Com efeito, um serviço cartorário pode ser realizado por um escrevente contratado, mas uma cirurgia jamais poderá ser feita senão pelo próprio médico, diferenciando aí a pessoalidade da relação estabelecida entre um e outro, o que, no caso em tela, desaconselha a aplicação do § Iº do art 9º do Decreto-lei n° 406/68. Diga-se, ainda, que não se cogita do enquadramento no § 3º do art. 9º, na medida em que este é específico ao discriminar as atividades que, quando prestadas por sociedades, ficam sujeitas ao ISS na forma do § Iº do referido dispositivo legal, não se encontrando ali mencionada a atividade de notórios e de oficiais de registro.
De forma que, feitos estes esclarecimentos, pode-se concluir que dúvida não há quanto à incidência do tributo sobre os serviços prestados pelo autor.
Face ao exposto, dá-se provimento aos recursos oficial e voluntário da Municipalidade, invertendo-se os ônus da sucumbência.

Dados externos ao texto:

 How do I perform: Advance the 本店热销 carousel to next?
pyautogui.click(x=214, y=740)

Os serviços notariais e de registro público, de acordo com o artigo 236 da Constituição Federal, são exercidos em caráter privado por delegação do Poder Público.
Este é o teor do mencionado dispositivo:
Art. 236. Os serviços notariais e de registro são exercidos em caráter privado, por delegação do Poder Público.

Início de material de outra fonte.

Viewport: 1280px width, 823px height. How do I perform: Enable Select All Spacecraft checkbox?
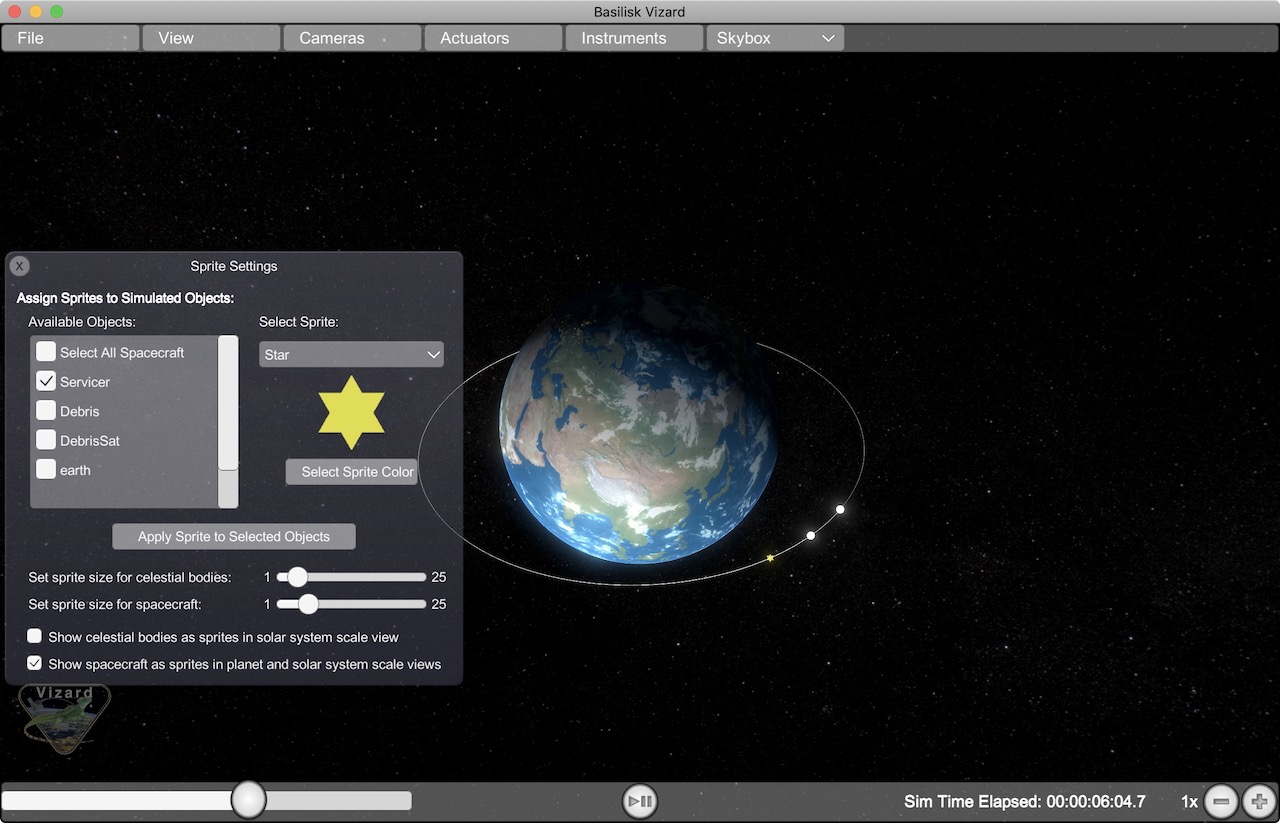coord(46,352)
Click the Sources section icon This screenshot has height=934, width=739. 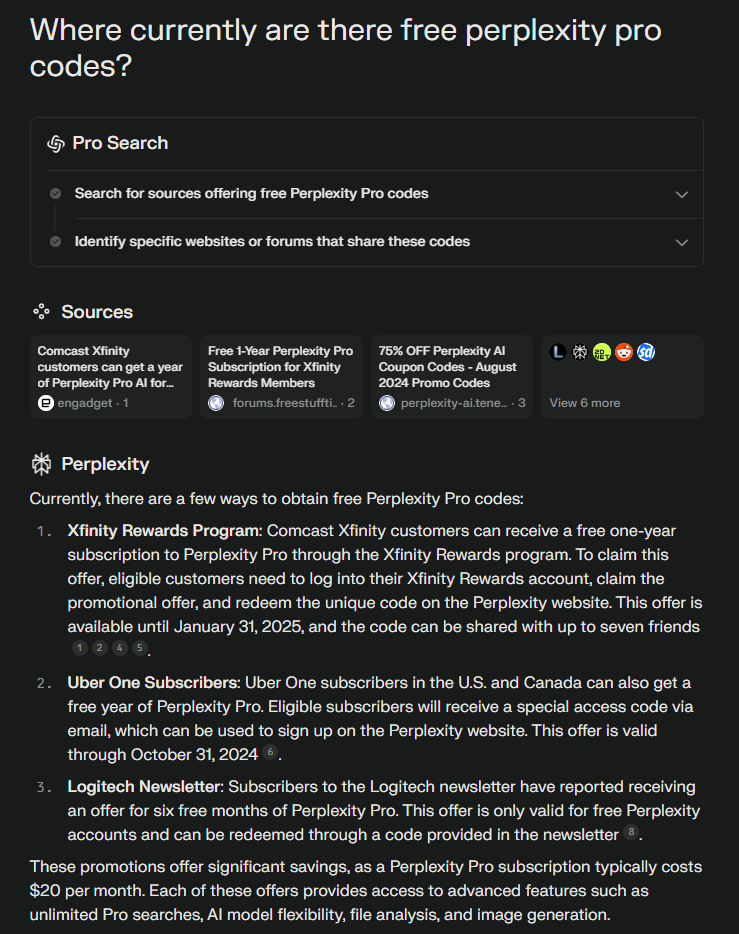click(41, 312)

§ 1º - Lei regulará as atividades, disciplinará a responsabilidade civil e criminal dos notários, dos oficiais de registro e de seus prepostos, e definirá a fiscalização de seus atos pelo Poder Judiciário.
§ 2º - Lei federal estabelecerá normas gerais para fixação de emolumentos relativos aos atos praticados pelos serviços notariais e de registro.
§ 3º - O ingresso na atividade notarial e de registro depende de concurso público de provas e títulos, não se permitindo que qualquer serventia fique vaga, sem abertura de concurso de provimento ou de remoção, por mais de seis meses.
Primeiramente, quadra ponderar a plena vigência do artigo 9º, § 1º, do Decreto-Lei n. 406/68, conforme jurisprudência de ambas as Turmas que compõem a Primeira Seção desta Corte Superior.